Admittedly, Matt Busby's side had been devastated by the recent Munich air disaster, but somehow they had managed to prevail 2-1 in the first leg on their home turf. In Italy, though, a patchwork United were swept aside by a team inspired by the majestic Swedish play-maker, who netted once himself and set up two goals for the Uruguayan sharpshooter Juan Schiaffino in a 4-0 victory.

Liedholm was equally potent in the Brussels final against the holders, the incomparable Real Madrid, orchestrating play and inspiring Milan to look the stronger unit as 90 minutes were completed with the score at 2-2. When Francisco Gento poached the winner for the Spaniards in added time, the Swedish schemer and his comrades could claim to be grievously unlucky. A further demonstration of Liedholm's consummate class followed later that year when he led his country to the World Cup final in his homeland.

Faced in the Rasunda Stadium, Solna, by a Brazil side containing the sensationally gifted 17-year-old Pelé, he laid down a marker of his own only four minutes into the action when he climaxed an enchanting dribble past two defenders with an emphatic finish to give Sweden a shock lead. The South Americans recovered to win 5-2, but the Scandinavians' 35-year-old skipper emerged with vast credit.
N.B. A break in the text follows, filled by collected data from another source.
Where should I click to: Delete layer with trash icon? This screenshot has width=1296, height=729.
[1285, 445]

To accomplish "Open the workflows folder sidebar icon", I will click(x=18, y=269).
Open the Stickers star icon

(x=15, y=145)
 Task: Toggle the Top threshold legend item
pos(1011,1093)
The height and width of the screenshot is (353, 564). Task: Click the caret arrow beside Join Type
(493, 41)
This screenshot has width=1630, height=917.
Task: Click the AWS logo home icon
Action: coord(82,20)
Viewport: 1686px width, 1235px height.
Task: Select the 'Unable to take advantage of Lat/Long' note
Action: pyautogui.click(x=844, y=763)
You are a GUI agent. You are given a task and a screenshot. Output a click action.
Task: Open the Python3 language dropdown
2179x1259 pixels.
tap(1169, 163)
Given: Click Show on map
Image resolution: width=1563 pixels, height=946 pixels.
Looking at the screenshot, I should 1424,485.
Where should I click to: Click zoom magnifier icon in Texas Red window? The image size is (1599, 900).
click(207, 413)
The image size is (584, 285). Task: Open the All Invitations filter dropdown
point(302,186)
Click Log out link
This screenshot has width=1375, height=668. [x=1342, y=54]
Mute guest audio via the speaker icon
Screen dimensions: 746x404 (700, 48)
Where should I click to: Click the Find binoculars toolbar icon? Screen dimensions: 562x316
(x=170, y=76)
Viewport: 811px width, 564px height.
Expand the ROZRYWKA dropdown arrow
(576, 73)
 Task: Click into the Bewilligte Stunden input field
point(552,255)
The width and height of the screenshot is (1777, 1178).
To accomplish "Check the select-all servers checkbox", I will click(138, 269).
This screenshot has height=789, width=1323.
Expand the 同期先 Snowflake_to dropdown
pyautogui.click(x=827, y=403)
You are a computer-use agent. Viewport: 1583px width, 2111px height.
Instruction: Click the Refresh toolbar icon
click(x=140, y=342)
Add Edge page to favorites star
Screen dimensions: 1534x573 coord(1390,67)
Liedholm was an astute strategist, too, and there was little doubt that after his retirement as a player in 1961, having scored 81 times in 359 appearances for Milan, he would take up coaching. He started by working with the club's youngsters, moving up to first-team duties in 1963. There followed an extensive, varied and accomplished coaching career, the highlights of which included helping Verona and Varese to earn promotion.

The peaks, however, were taking his beloved Milan to the 1979 Scudetto, then doing the same for Roma four years later. When in Rome there were also Italian Cup victories in 1980, 1981 and 1984, and that agonising European Cup final defeat by Liverpool at Roma's own headquarters, the Olympic Stadium.

In all there were three stints with Milan and four with Roma before "The Baron", so tagged by his footballing peers after he married a member of the Italian nobility, retired in 1997.